I started and went simultaneously with the first volumes while still reading the Graded Readers series Lvl.3 and then 4 from Ask, I don’t know if that serves as a reference, but I thought on mention it if someone is about the take the leap, since it felt like a nice transition (altough a steep one). Mixing both series served to interchange the difficulty and give me some breaks while going throw the first half of the series, which felt somewhat more taxing than the last ones.
By far the most difficult of the volumes was the first volume, for several reasons. First, the series has progressively more and more kanji in the vocab, relying at first on hiragana for a lot of words that you would encounter otherwise written in kanji, at least for the parsing it’s well controlled and there’s spacing between words that usually prevents from confusing them, but I really missed those kanji. The other point that put some difficulty on the start was to encounter unknown grammar points mixed with the new vocab. Graded series introduce only a handful of grammar points per level, native series don’t take that much into account, so it’s every men by himself.
I found myself more or less along the entire series picking up about 30 new words per story, which is like 2 words per page, so indeed the graduation is mostly on the unique vocab and vocab count per story I would say, alongside with the kanji, that progressively starts to appear with every new volume, mostly presenting characters that are expected to be known in the previous level, though for the most part there is furigana on almost every kanji.
A couple of changes over the last 2 volumes that really made a huge change in the way I went through the stories: first, I bought a Kindle and decided to purchase the last two volumes in ebook format. Huge game changer!! Reviewing new vocab on the spot super quickly made the lecture a pleasure and quickly started to resemble to just reading (just at a different speed).
Second, I made use of the vocab builder feature in Kindle to export all the new vocab into Anki and made flashcards directly with those sentences (I used to only put the vocab, but was too lazy to also copy the sentence it came from). That really has made my recent reviews much more entertaining, since I get to remember where that word came from, adding more of a personal context.

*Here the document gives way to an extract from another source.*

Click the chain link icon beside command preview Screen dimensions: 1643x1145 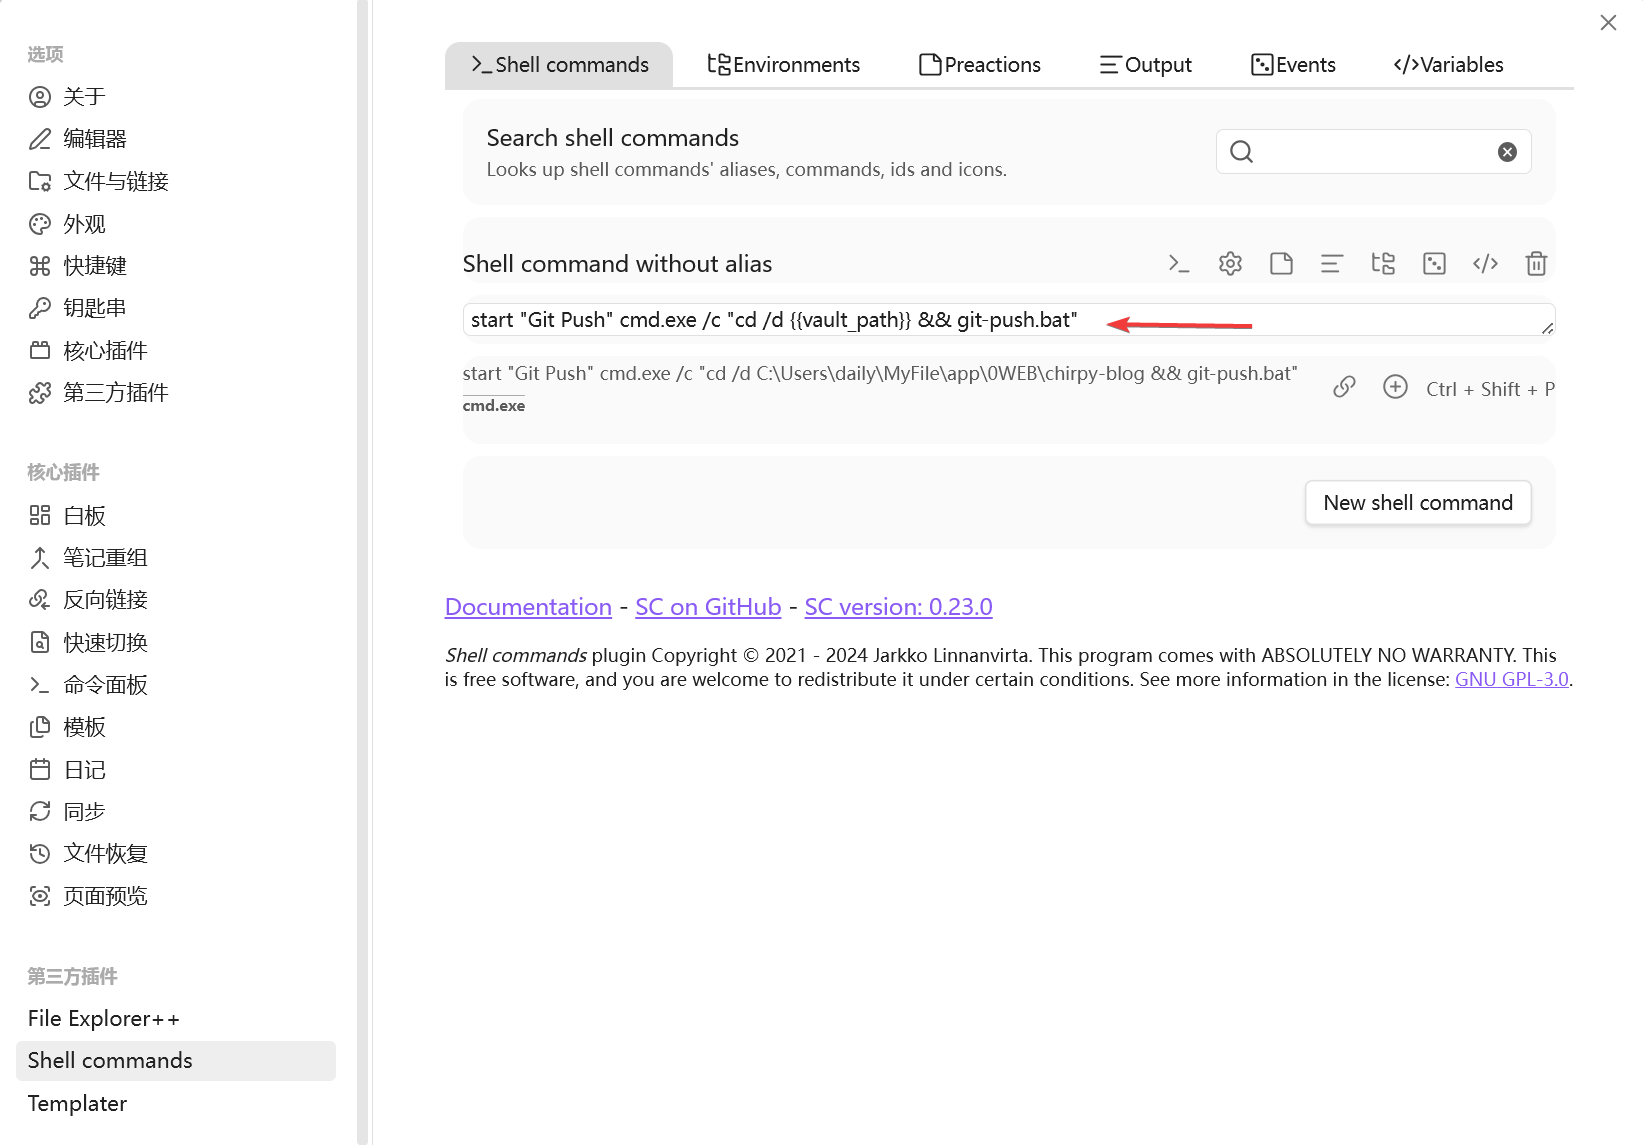tap(1344, 387)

Lastly, since the vocab started to really pile up as I read more often, I decided to apply some frequency list filter in Anki, and started adding to my reviews only the vocab ranging in the 20K most common words. I started with the mentality that if the word was in a children’s series it must be a basic vocab. Progressively that just wasn’t the case, as these are biographies and the vocab can pretty much be related to the life of the character alone but still be quite rare.

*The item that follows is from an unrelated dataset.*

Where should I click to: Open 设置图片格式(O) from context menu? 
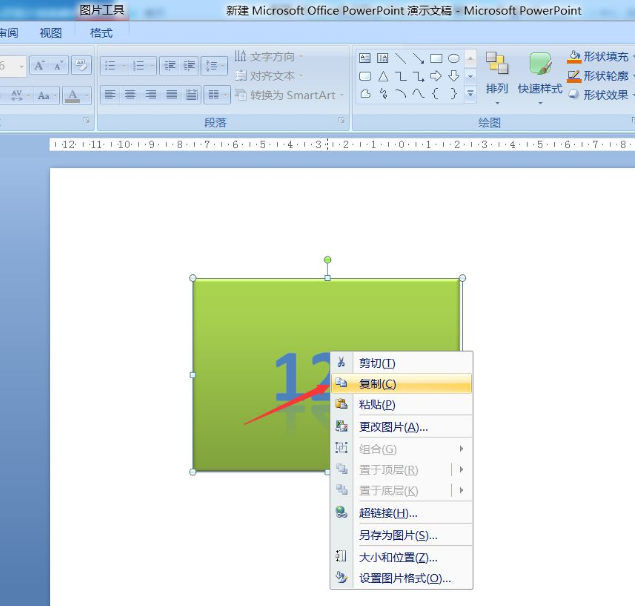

Anyway, there you have it. I’m really glad I picked this series, as it kept me entertained until the very last story. I learned a lot actually, and overall feel this is material I can share in regular conversations as general culture and not so japanese oriented / learners stuff only.
Next reading challenge, that first novel!!
EDIT: I didn’t notice before but biography series are like a thing in Japan, there’re a lot more series, though revolving around mostly the same characters. I saw Steve Jobs as the new character added in some series. There’re series that go deeper into the life of the characters too. All in all I think they are nice resources for people struggling to find a theme not too childish as the first introduction to native material.